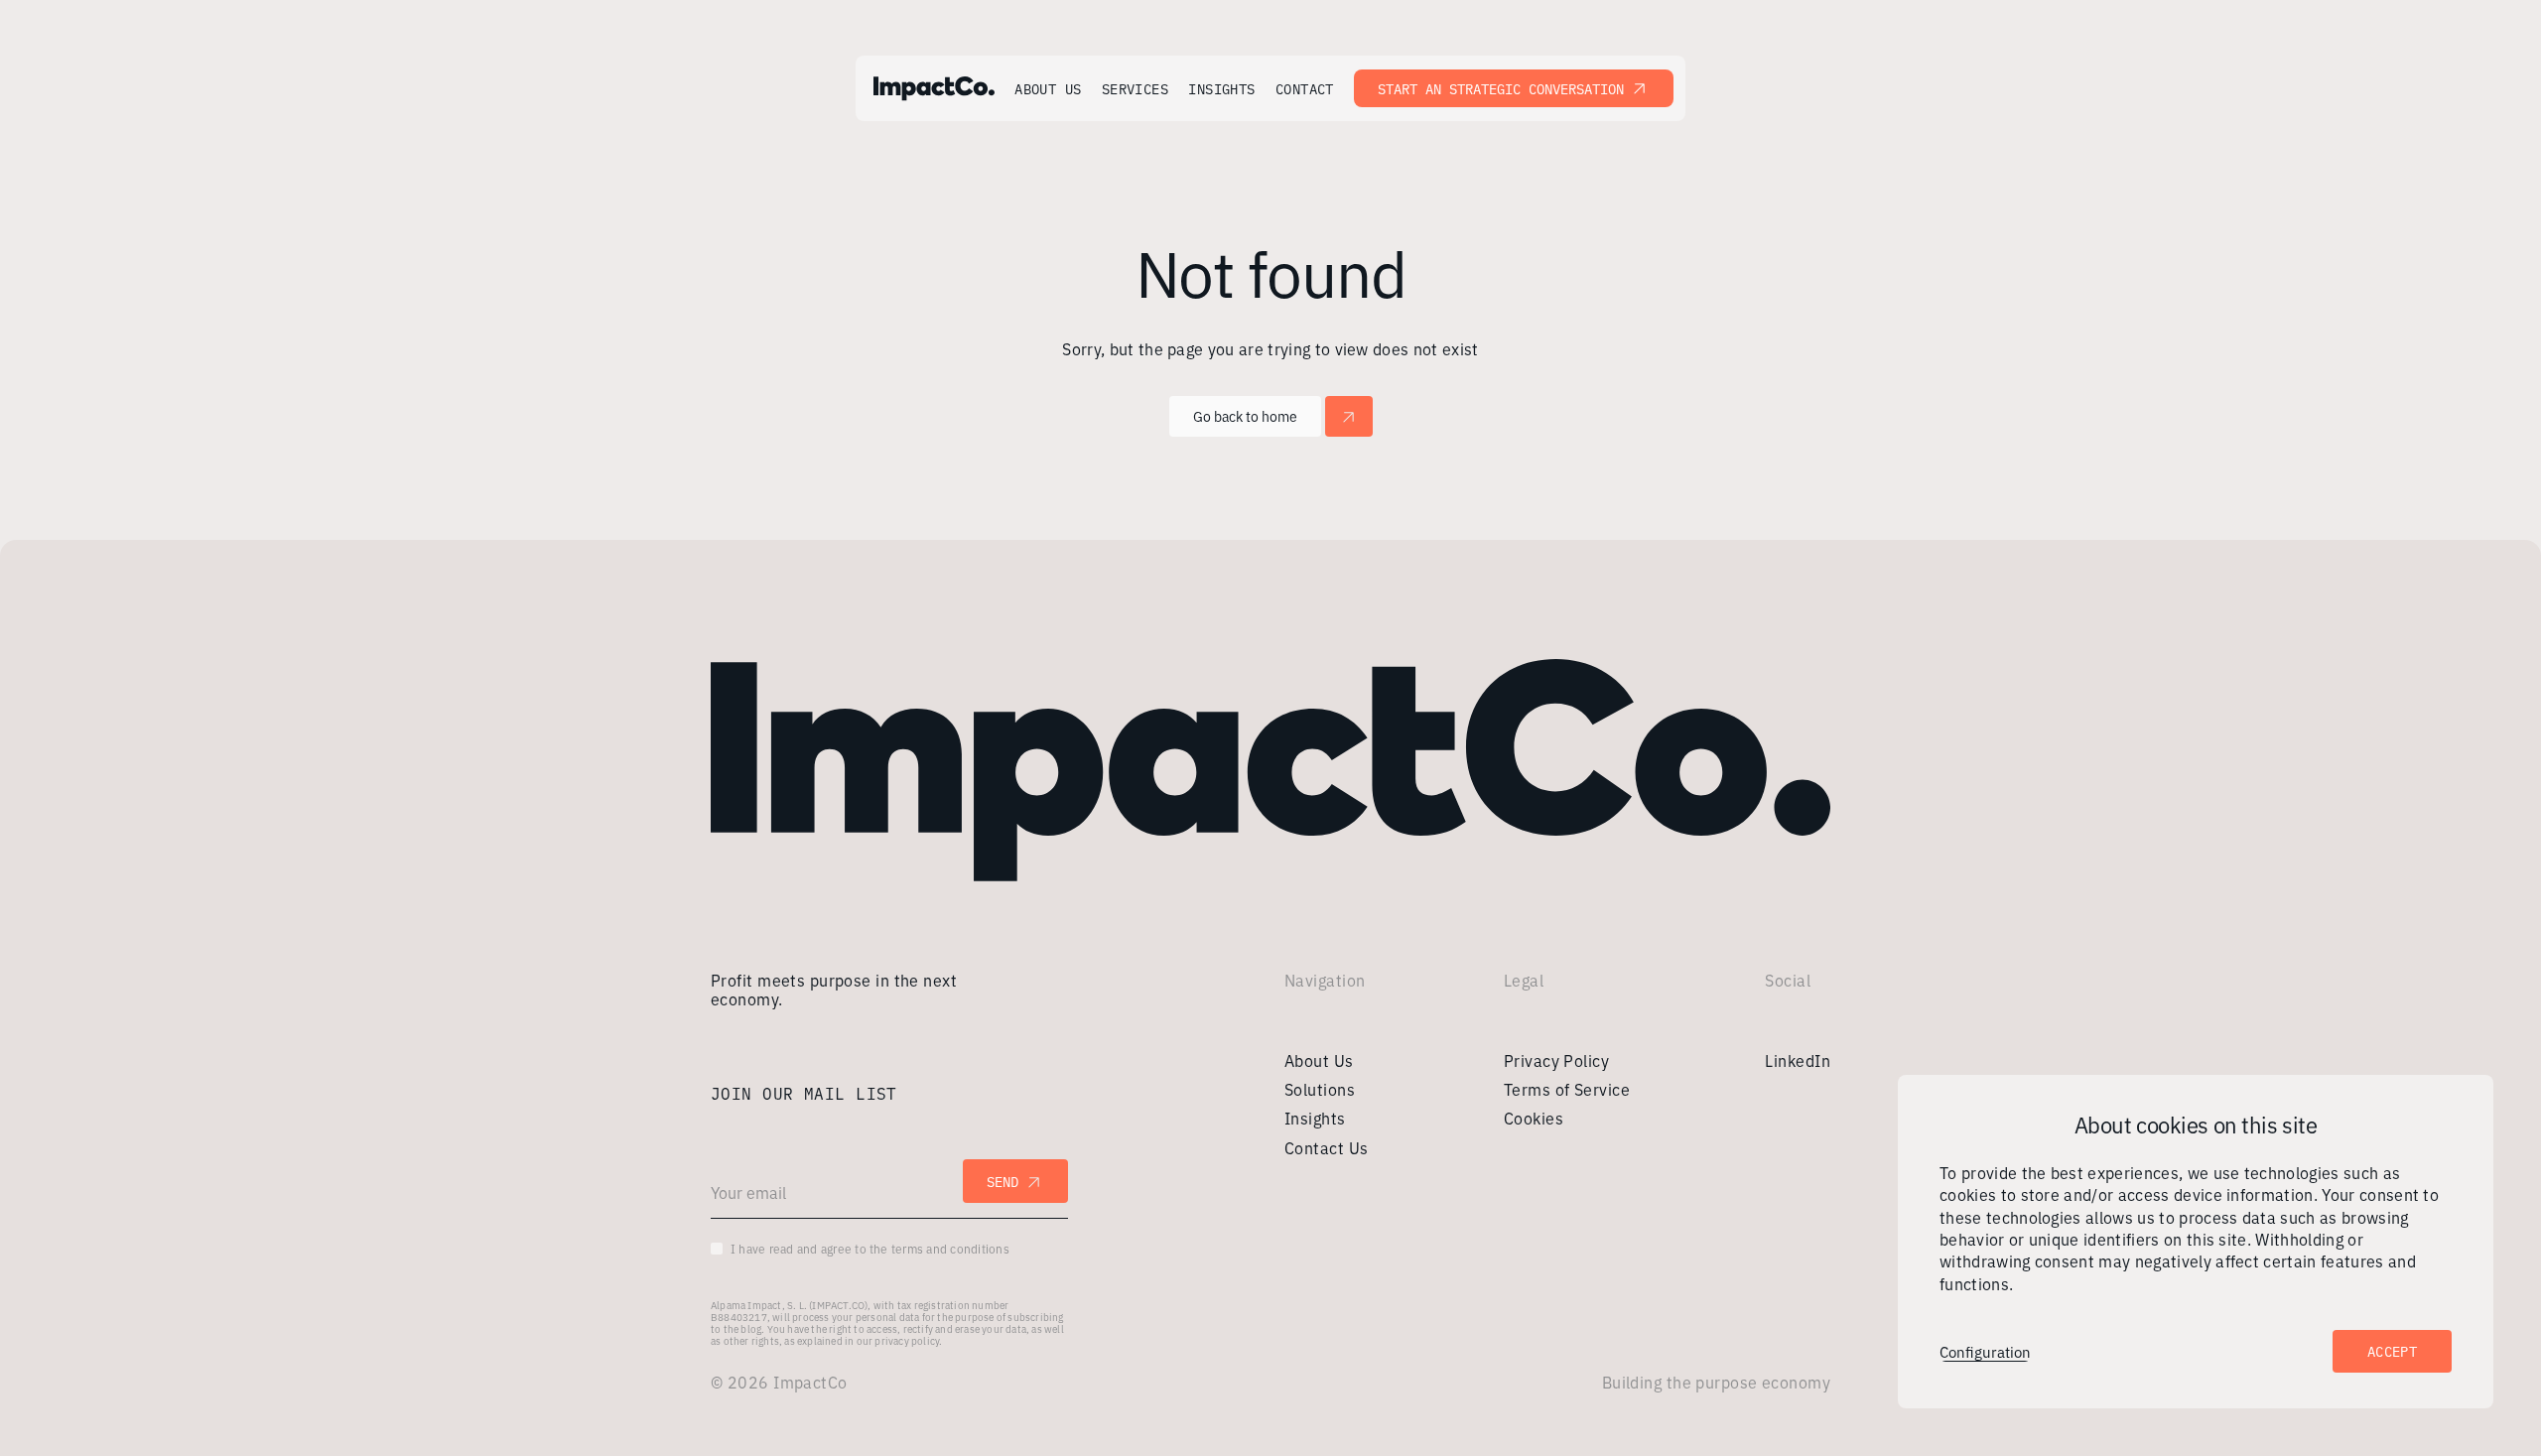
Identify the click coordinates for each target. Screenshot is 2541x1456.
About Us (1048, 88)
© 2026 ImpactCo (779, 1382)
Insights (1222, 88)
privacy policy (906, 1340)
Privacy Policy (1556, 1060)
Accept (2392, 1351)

● ● ● ● ●

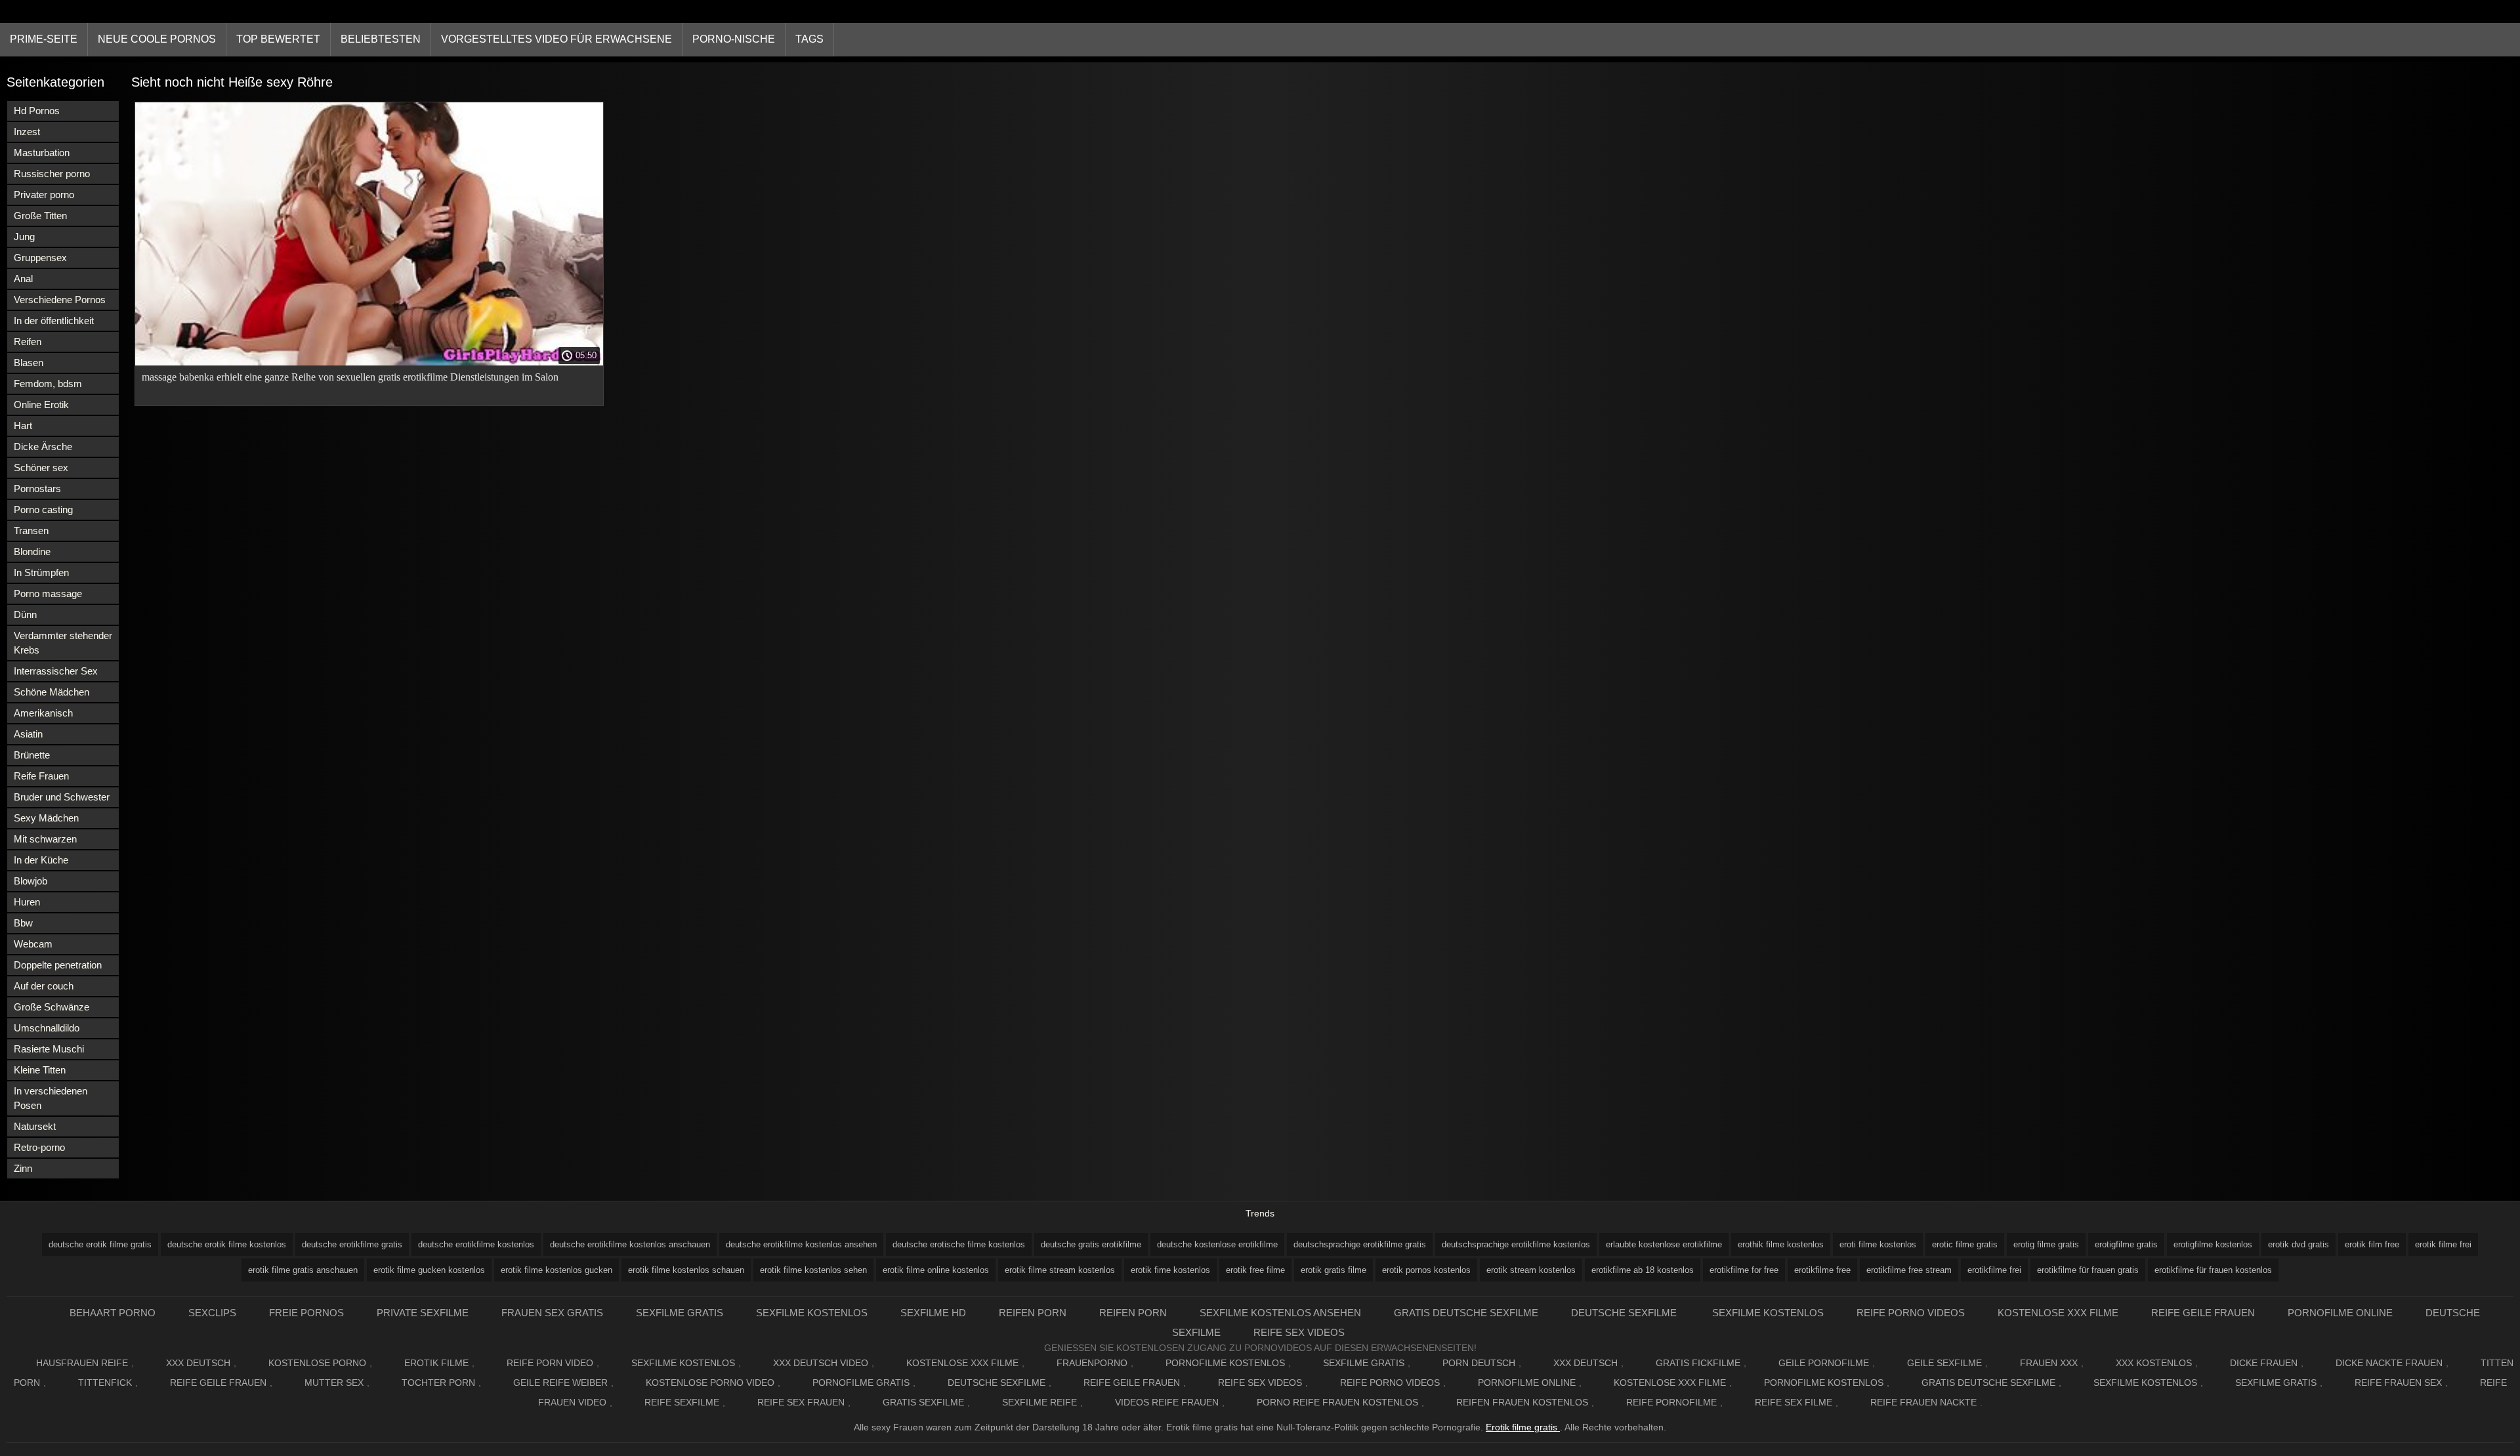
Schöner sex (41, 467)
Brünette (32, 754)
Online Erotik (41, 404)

● ● ● ● ●

▶ _TASK DESCRIPTION_: In the listing above, start at the line with "Identify the click", go on through the line with "Accept (2392, 1351)", and copy each of those lines exactly; leave out all the rest.

▶ _SOLUTION_:
Identify the click coordinates for each target. Screenshot is 2541x1456.
About Us (1048, 88)
© 2026 ImpactCo (779, 1382)
Insights (1222, 88)
privacy policy (906, 1340)
Privacy Policy (1556, 1060)
Accept (2392, 1351)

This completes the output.